'''
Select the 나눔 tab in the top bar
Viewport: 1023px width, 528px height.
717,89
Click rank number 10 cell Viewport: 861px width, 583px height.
'''
'''
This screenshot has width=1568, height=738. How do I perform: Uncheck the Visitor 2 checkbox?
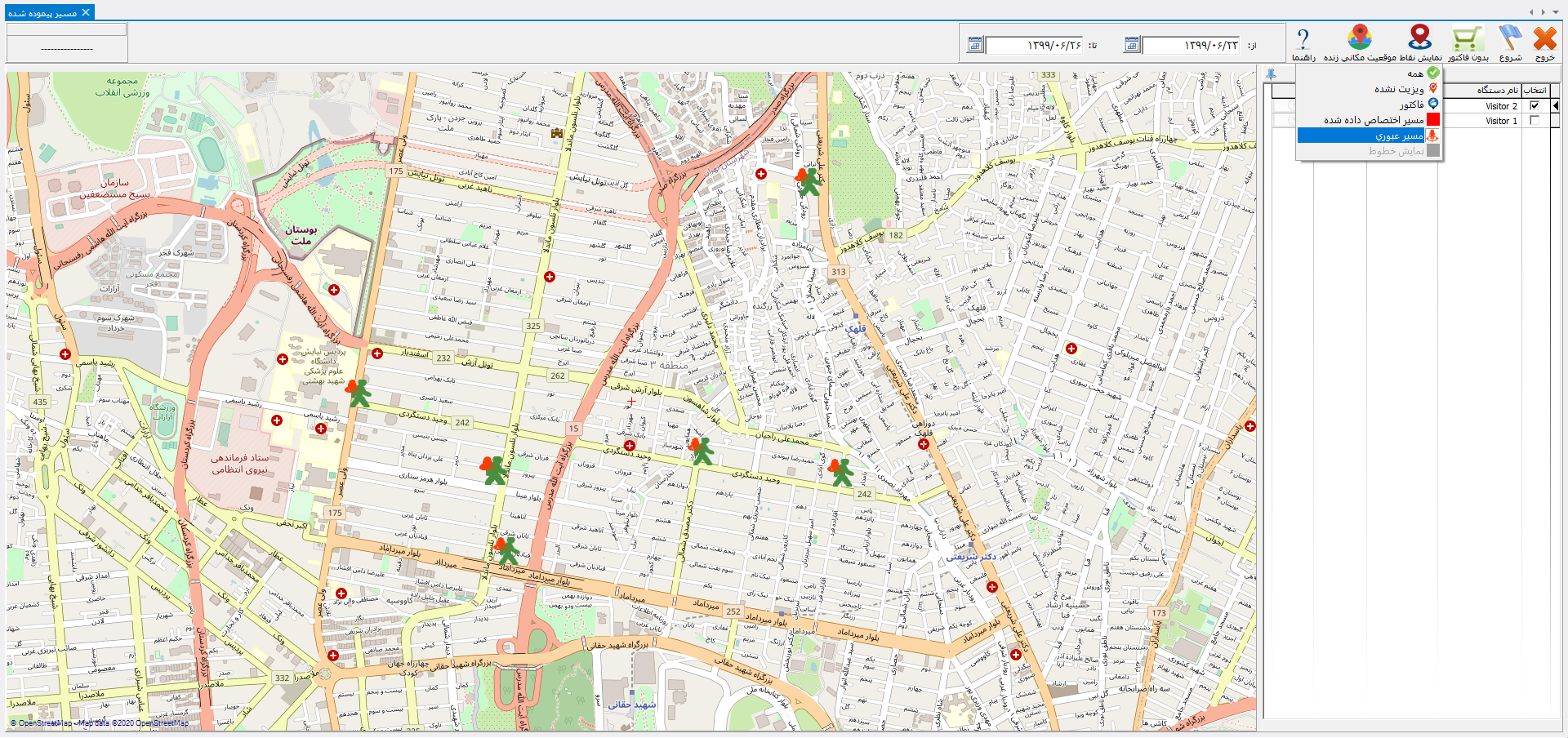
'''
Exercise directions -
Starting with the line with "Viewport: 1023px width, 528px height." above and going on through the line with "Click rank number", transcribe every line exactly, both ends included, and add nothing.

Solution -
Viewport: 1023px width, 528px height.
717,89
Click rank number 10 cell Viewport: 861px width, 583px height.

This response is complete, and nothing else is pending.